Matthew 8:1-3 records the story of a leper who came to Jesus to be healed.
When he came down from the mountain, large crowds followed him. Right away a man with leprosy came up and knelt before him, saying, “Lord, if you are willing, you can make me clean.” Reaching out his hand, Jesus touched him, saying, “I am willing; be made clean.” Immediately his leprosy was cleansed.Matthew 8:1–3 (CSB)
There are several things that are noteworthy about this story, but the most shocking thing of all is that Jesus touched the leper.
Why is this shocking?
It is shocking because no-one touched lepers. It was not done. First, there was the fear of catching the disease. Second, leprosy was a sign of judgment, so no-one would want to associate with someone whom God had cursed (or so they thought). Thirdly, in most cases, the disease would have ravaged the victim to the point where he would have been physically repulsive.
Still Jesus touched him.
There are some implications to this that I would like to explore.
First, by touching the leper, Jesus met a need that had gone unmet for a long time. One of the other gospels adds the detail that the leper was “full” of leprosy. In this case, the leper had been suffering the effects of the disease for a long time. He likely had not be touched or hugged or had any physical contact with anyone other than another leper since he had been diagnosed with the disease.
Secondly, by touching the leper while working the cleansing, Jesus gave a visible indication that the leper was restored to society. The leper was no longer an outcast, he rightfully belonged in the company of his people.
Thirdly, by touching the leper, Jesus demonstrated his power over disease and brokenness. The combination of words and action on the part of Jesus affected the cure of the leper.
But how does this apply today? It is easy to assent that this is a very cool story that happened long ago, while remaining unaffected by it.
One way to apply this is to see leprosy as a metaphor for our sinful condition and need of a savior. The healing of the leper provides a beautiful picture of our spiritual condition before and after an encounter with Jesus. Jesus steps into the ugliness of our lives and provides healing and restoration of all the mess that we bring to him.
I should note that while the physical healing of the leper was instantaneous, our spiritual healing is a process. When I forget this, I get discouraged by the fact that I am not completely cured of resentment, anger, prejudice, pride and other sins. While I can see progress over the years, my growth has not been linear; there have been ups and downs in the trend line.
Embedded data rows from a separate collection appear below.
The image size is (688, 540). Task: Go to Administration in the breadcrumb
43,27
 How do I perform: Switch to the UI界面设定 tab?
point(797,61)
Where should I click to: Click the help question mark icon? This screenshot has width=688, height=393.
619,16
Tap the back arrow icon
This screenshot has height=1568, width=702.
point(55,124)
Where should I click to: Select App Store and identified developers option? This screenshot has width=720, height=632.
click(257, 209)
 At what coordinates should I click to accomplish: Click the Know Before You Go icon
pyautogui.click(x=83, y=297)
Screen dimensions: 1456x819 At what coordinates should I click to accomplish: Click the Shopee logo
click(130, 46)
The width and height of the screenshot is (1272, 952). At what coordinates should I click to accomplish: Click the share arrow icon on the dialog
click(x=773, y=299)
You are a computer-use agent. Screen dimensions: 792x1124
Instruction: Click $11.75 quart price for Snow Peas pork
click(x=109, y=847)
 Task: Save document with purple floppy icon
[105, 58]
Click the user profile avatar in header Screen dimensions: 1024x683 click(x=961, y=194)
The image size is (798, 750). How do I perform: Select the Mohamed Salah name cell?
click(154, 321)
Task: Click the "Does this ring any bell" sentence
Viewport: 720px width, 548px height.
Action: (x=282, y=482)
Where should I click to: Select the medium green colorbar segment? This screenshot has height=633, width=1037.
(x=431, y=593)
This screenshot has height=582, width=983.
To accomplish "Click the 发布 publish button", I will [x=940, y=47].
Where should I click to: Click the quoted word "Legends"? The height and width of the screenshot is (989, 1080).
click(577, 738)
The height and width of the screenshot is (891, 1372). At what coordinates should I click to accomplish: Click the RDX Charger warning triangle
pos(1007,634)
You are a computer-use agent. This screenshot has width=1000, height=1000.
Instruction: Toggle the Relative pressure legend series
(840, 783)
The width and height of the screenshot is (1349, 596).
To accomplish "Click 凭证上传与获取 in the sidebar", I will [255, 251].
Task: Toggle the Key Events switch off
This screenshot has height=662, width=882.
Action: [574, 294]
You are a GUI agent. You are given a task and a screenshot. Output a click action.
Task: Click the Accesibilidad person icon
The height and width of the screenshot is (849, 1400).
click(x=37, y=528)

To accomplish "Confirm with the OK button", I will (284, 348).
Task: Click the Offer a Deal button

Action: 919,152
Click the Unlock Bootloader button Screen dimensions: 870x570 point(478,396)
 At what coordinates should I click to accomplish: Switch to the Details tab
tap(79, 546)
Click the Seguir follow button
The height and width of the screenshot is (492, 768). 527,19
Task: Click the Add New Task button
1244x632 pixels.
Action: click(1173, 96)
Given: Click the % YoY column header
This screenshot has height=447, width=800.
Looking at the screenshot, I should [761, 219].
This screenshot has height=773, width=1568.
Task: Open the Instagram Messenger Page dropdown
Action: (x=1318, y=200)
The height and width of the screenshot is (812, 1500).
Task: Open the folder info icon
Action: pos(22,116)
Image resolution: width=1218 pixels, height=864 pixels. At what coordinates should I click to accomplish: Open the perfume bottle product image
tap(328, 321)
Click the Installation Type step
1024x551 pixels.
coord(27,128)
Another application of this passage is that the church (those of us who claim to be believers in Jesus) should emulate Jesus in associating with and helping those whose need is greatest. Too often the people who have made a mess of life find condemnation in the church where they should find acceptance and love.
We need to emulate both Jesus and the leper in this story. We emulate the leper by coming to Jesus as the only means of curing our spiritual disease. We emulate Jesus by being the conduit for Jesus to show his love to others who are in desperate need of it.